Our service is built with a privacy-first approach, ensuring compliance with privacy laws and regulations across the globe. Privacy is at the core of everything we do.
The GDPR regulation applies to any EU residents’ data, regardless of where the processor or controller is located. This means that if you’re using our service from the US/RUSSIA/INDIA… to reach out to other US corporations, the regulation doesn’t affect you. But if some of your customers or leads are in the EU, you should pay attention to it. In practice, most companies need to take the GDPR into consideration. “Monitoring Cen” LLC is in most cases a processor. As a data controller, under Article 28 of the GDPR, you need a data processing addendum (DPA) signed with your processors. We’ve made this procedure simple and have the contract ready to be signed.
How clickfraud.dev is complying with the GDPR?
Even though the GDPR only applies to data from EU residents, we took the decision to apply broadly the requirement of the regulation. This means that except in some rare cases, we don’t restrict any privacy-related feature based on the geographical location of a data subject. Here are some of the actions we’ve taken to ensure we’re compliant:
Purposes of the processing: we process only publicly available online data for informational purposes.
Right of erasure: because we deal with publicly available web data, any information removed from a website is also removed from our database. But if a data subject wishes to speed up the removal of any in our index, we offer a way to send claims through our email (info@clickfraud.dev). It is then possible to either update the data or entirely remove it.

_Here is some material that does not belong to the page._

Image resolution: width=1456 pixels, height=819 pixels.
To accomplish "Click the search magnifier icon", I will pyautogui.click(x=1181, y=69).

Security: We’re taking the security of the data we manage very seriously.
- Our processing is done exclusively in the EU: we store and process all our data in the EU only. We even store our off-site backups within the EU.
- Log retention: to improve, debug or prevent fraud on the service, we keep a variety of logs. We now make sure logs are destroyed at most 3 months after their collection date. We never use those logs for anything else than monitoring and debugging.